Macron a exprimé son pardon au petit-fils de Boumendjel qui vit en France et qui n’a pas manqué d’exprimer, contre toute attente, sur le plateau de télévision de France 2, son amour pour la France. Une déclaration inopportune qui aurait pu être faite dans un autre cadre. Une telle déclaration du petit-fils de Boumendjel ne cadre pas avec le thème de la guerre contre l’Algérie et de la mémoire de son grand-père, lâchement assassiné. Une autre manipulation qui a malheureusement piégé le petit-fils du chahid Boumendjel.

Les massacres de harkis d’Algérie et de colons de la ville d’Oran nécessitent des compléments d’information importants, non cités, pour corriger la présentation, par ce documentaire, de ces deux événements.

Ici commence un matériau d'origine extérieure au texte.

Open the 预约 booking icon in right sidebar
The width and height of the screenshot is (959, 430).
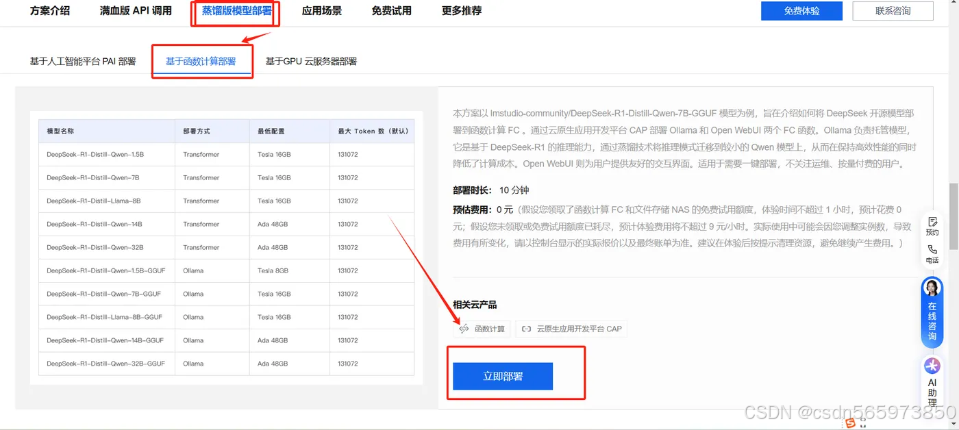(x=932, y=226)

Je dois dire, en connaissance de cause, que les dossiers des harkis sont des dossiers lourds dont les auteurs ont commis des exactions et des crimes, très graves, contre les populations civiles algériennes.

Le documentaire parle uniquement de massacres de harkis, mais il passe sous silence les massacres commis par les harkis, dans les douars et les villages d’Algérie. Les massacres des régiments de harkis, commis en Algérie, sur des populations civiles, sont connus et ils restent gravés dans la mémoire des populations locales.

Je raconterai l’histoire de ce harki, qui est revenu en Algérie, en 1995, pour aller rendre visite à sa famille, dans son village natal, quelque part en Algérie. Ce harki est connu pour avoir commis des exactions contre des populations civiles. Il a failli être lynché par la population, n’était l’intervention et la protection des autorités locales.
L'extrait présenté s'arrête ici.